Apalagi tujuannya untuk mengklarifikasi koordinasi antara Presiden dan KPK.
"Seperti Fahri Hamzah terlalu arogan dan sekehendak hatinya," ujar Dosen hukum pidana Universitas Trisakti ini kepada Tribunnews.com, Rabu (23/8/2017).
Kalau DPR menggunakan hak angket untuk menyelidiki bagaimana pelaksanaan UU oleh Pemerintah. imbuhnya, ya silahkan itu konstitusional.
Tapi, tegas mantan Panitia Seleksi (Pansel) KPK ini, kalau mau menanyakan bagaimana koordinasi antara Presiden dan KPK itu berlebihan dan bukan di angket untuk KPK yang masih pro dan kontra itu.
"Fahri Hamzah seperti tidak mau memahami bahwa Presiden banyak sekali yang dihadapi demikian juga dengan KPK," tegas Yenti.
Menurut Yenti, sebaiknya Fahri Hamzah memikirkan saja bagaimana tugas DPR yang belum selesai, berbagai RUU seperti KUHP, RUU KUHAP dan lainnya.
"Jadi tidak perlu memanggil Presiden terkait hal tersebut," ucapnya.
Fahri Hamzah berpendapat jika sebaiknya presiden Joko Widodo ikut ditanya oleh Pansus Angket Komisi pemberantasan Korupsi (KPK).

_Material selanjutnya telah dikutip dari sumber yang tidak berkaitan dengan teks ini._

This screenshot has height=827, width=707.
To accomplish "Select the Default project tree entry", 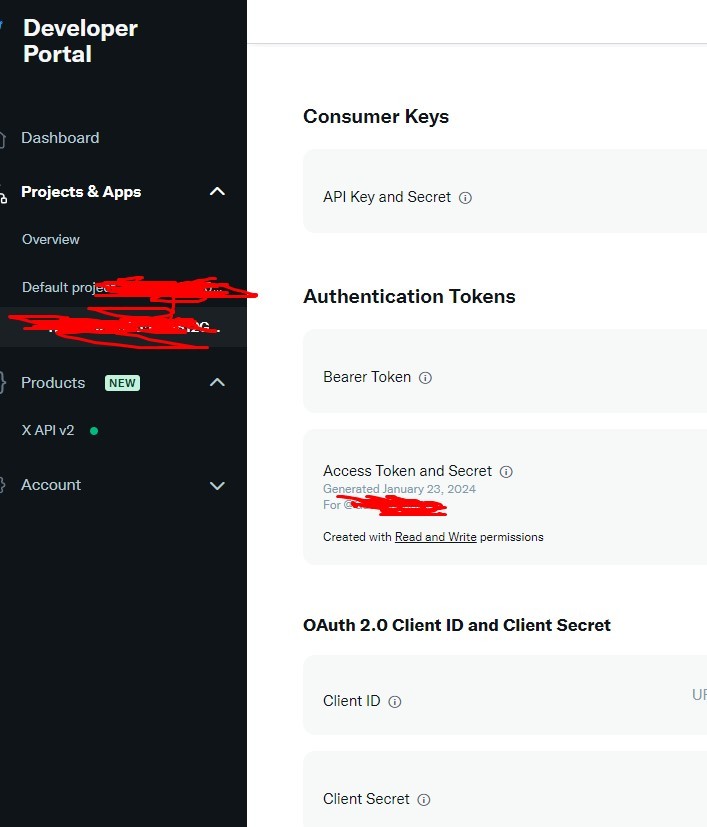I will [x=122, y=287].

Tujuannya untuk mengklarifikasi soal adanya lembaga yang bekerja tanpa koordinasi.
"Saya misalnya mengusulkan agar presiden harusnya ditanya. Bagaimana sebetulnya ada KPK yang bekerja tanpa koordinasi dengan presiden. Saya sendiri seharusnya presiden dihadirkan," ujar Fahri di komplek parlemen, Senayan, Jakarta, Rabu, (23/8/2017).

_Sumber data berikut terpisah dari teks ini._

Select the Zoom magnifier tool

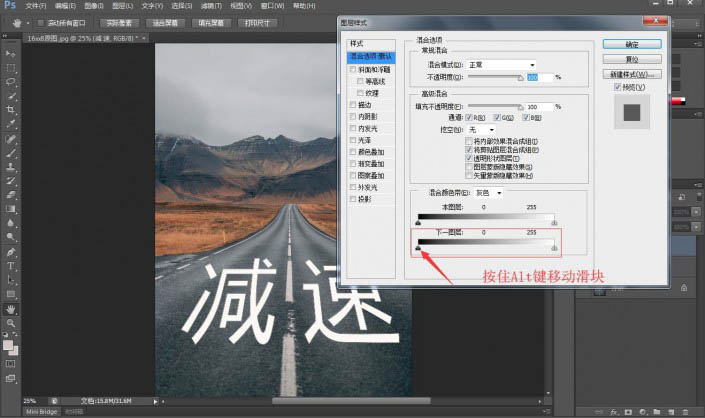(x=10, y=323)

Menurut Fahri presiden harus ditanya mengenai sikapnya bila ada lembaga bekerja tanpa koordinasi.
Banyak yang dikerjakan KPK tidak diketahui oleh presiden.
"Presiden sadar nggak kalo ini ada elemen yang bekerja di bawah dia, tanpa koordinasi, nangkep sana sini presidennya bengong jadi konsumen. Padahal yang disumpah oleh rakyat untuk bertangungjawab terhadap jalannya negara itu presiden, tapi presiden banyak engga tahu," katanya.